» Exercise directions:
Transcribe the data below verbatim from the line with "Expand the tab list dropdown arrow" to the line with "Given: Open form field settings via gear icon". Include both of those lines.

» Study material:
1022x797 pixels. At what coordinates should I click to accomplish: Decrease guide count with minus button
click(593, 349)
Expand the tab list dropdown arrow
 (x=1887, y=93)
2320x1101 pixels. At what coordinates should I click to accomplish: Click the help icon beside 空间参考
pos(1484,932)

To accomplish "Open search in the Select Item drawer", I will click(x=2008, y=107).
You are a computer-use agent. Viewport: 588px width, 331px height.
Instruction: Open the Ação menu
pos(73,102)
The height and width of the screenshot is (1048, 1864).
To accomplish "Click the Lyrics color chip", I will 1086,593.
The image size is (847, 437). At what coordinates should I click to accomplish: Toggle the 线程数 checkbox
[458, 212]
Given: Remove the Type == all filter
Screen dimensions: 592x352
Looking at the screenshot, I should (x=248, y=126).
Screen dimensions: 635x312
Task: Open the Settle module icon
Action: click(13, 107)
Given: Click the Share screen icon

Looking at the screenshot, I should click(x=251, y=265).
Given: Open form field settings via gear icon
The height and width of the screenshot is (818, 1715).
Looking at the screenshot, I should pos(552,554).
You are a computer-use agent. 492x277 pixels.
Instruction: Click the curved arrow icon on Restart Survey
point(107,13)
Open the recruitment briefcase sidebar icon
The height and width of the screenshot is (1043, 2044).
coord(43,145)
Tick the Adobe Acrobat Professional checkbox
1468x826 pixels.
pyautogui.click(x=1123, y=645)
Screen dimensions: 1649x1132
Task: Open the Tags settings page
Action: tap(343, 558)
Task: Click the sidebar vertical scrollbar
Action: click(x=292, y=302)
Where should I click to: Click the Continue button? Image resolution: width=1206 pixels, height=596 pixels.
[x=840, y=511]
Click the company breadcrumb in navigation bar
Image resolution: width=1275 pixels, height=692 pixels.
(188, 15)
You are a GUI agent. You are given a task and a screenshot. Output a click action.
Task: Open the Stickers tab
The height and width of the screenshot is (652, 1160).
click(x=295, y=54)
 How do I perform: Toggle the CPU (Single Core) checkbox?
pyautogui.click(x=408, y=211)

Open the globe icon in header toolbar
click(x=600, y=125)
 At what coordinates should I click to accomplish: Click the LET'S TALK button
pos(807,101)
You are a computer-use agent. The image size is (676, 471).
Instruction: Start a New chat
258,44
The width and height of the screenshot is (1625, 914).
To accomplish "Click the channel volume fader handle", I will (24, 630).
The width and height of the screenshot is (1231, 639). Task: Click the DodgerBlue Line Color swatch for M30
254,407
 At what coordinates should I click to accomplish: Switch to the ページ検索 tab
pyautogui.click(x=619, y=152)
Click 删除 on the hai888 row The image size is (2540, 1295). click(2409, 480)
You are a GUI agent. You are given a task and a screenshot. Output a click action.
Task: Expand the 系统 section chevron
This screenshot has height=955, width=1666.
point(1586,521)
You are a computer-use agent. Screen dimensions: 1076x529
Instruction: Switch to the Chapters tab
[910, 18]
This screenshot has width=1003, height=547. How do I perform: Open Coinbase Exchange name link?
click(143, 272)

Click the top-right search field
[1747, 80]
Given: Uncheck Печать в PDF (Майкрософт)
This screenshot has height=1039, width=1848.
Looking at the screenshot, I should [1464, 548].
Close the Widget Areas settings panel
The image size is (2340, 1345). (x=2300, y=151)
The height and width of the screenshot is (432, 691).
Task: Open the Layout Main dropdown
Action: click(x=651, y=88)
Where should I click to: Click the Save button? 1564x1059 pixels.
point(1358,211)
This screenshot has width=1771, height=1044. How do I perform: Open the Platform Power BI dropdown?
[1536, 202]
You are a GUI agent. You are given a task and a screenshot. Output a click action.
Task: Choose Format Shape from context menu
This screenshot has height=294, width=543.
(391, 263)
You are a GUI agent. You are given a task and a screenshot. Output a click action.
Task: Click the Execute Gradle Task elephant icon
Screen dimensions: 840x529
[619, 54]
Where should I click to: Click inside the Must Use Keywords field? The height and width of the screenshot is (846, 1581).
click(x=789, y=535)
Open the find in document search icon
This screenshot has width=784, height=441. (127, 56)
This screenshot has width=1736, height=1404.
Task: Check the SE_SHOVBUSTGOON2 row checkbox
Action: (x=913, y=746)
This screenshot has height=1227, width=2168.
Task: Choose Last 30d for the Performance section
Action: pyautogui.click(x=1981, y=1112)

» Answer area:
Expand the tab list dropdown arrow
 (x=1887, y=93)
2320x1101 pixels. At what coordinates should I click to accomplish: Click the help icon beside 空间参考
pos(1484,932)

To accomplish "Open search in the Select Item drawer", I will click(x=2008, y=107).
You are a computer-use agent. Viewport: 588px width, 331px height.
Instruction: Open the Ação menu
pos(73,102)
The height and width of the screenshot is (1048, 1864).
To accomplish "Click the Lyrics color chip", I will 1086,593.
The image size is (847, 437). At what coordinates should I click to accomplish: Toggle the 线程数 checkbox
[458, 212]
Given: Remove the Type == all filter
Screen dimensions: 592x352
Looking at the screenshot, I should (x=248, y=126).
Screen dimensions: 635x312
Task: Open the Settle module icon
Action: click(13, 107)
Given: Click the Share screen icon

Looking at the screenshot, I should click(x=251, y=265).
Given: Open form field settings via gear icon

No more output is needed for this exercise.